At Guantanamo, according to a US brigadier general, the Americans subjected Khadr to the “human mop technique”—denying access to a toilet in order to force him to urinate on the floor, then making him clean it up by rolling around in it. The “frequent flyer program” was also used—a sleep-deprivation tactic that had Khadr being awakened every two hours. We see him sobbing in an interview with an official from the Canadian Security Intelligence Service, saying, “You don’t care about me.”

The depravity of all of this, and what it must do to a person, is nearly irreconcilable with the man who emerges from the Edmonton courthouse near the end of the film. He’s polite, immediately likeable, and almost child-like in his earnestness. When a reporter asks him what he’d like to say to Prime Minister Stephen Harper, Khadr replies with a smile: “I’m going to have to disappoint him. I’m better than the person he thinks I am.”

Watching Khadr, you’d think he has reintegrated smoothly and fully into society.

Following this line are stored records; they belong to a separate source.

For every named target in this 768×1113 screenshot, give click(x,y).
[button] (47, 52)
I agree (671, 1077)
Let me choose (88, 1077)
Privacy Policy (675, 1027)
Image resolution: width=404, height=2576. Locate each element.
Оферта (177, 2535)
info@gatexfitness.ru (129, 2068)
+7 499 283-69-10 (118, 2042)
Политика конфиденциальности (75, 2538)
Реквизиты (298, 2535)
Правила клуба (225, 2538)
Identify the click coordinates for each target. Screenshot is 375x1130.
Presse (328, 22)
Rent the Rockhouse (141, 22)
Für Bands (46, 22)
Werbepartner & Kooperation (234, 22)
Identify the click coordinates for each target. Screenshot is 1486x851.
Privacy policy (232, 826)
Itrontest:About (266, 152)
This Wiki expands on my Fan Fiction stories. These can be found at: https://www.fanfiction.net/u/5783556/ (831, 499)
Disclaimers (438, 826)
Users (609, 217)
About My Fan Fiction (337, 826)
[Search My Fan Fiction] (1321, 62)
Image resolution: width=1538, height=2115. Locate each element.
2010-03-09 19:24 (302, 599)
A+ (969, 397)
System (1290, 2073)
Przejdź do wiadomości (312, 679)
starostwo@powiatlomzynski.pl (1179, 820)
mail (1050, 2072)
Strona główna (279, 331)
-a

His life is fascinating in its mundanity: he scolds Patricia for not eating breakfast regularly, and he pals around with Edney, more like father and son than lawyer and client.

It feels like a heart-warming happy ending, but we’re peering through such a small window, there’s no way we can see the full picture. No doubt Khadr will face challenges going forward, once the cameras stop rolling and his “freedom high,” as he puts it, comes to an end.

“I think some people will walk away and say, ‘Wow, that’s remarkable. What a well-adjusted guy for what he’s been through,’” Shephard said in a CBC interview. “And I think other people will think, ‘Oh, isn’t he smooth? He’s a bit of a charlatan. How could he not be bitter? He’s trying to pull the wool over our eyes.’”

There are moments in the film that hint at something darker, at what may be going on inside Khadr’s head and his struggle to overcome trauma. He admits that during his first night of freedom at the Edneys’, he lay awake for hours.

He says that in some ways he’s still like a fifteen-year-old kid. He struggles with talking to new people and standing up for himself. In Guantanamo, he says, he became adept at concealing his emotions. “It’s going to take some time, hopefully not too long . . . to ease up and let that guard down. One of these days, I’m just going to crawl under the bed and just cry my eyes out.”

We don’t know how Khadr is coping day by day, and we don’t get a sense of how he will handle the momentous task ahead of him—perhaps because he doesn’t want us to. He is media-shy (Shephard has said he was reluctant to participate in the documentary) and if his wish is to fade quietly into obscurity, spilling details about his inner demons won’t help assuage the public’s captivation, or nervousness, with him.

While awaiting the judge’s bail decision, Khadr told Edney that when he got out he wanted to go swimming. After, they went to a nearby lake and Khadr spent hours in the water.

“Prison is a place where you’re really held down, like you almost feel the gravity, everything is weighing you down,” Khadr said at the film’s screening in Calgary. “For me, water is very symbolic because it gives you this sense of weightlessness. I just enjoy it.”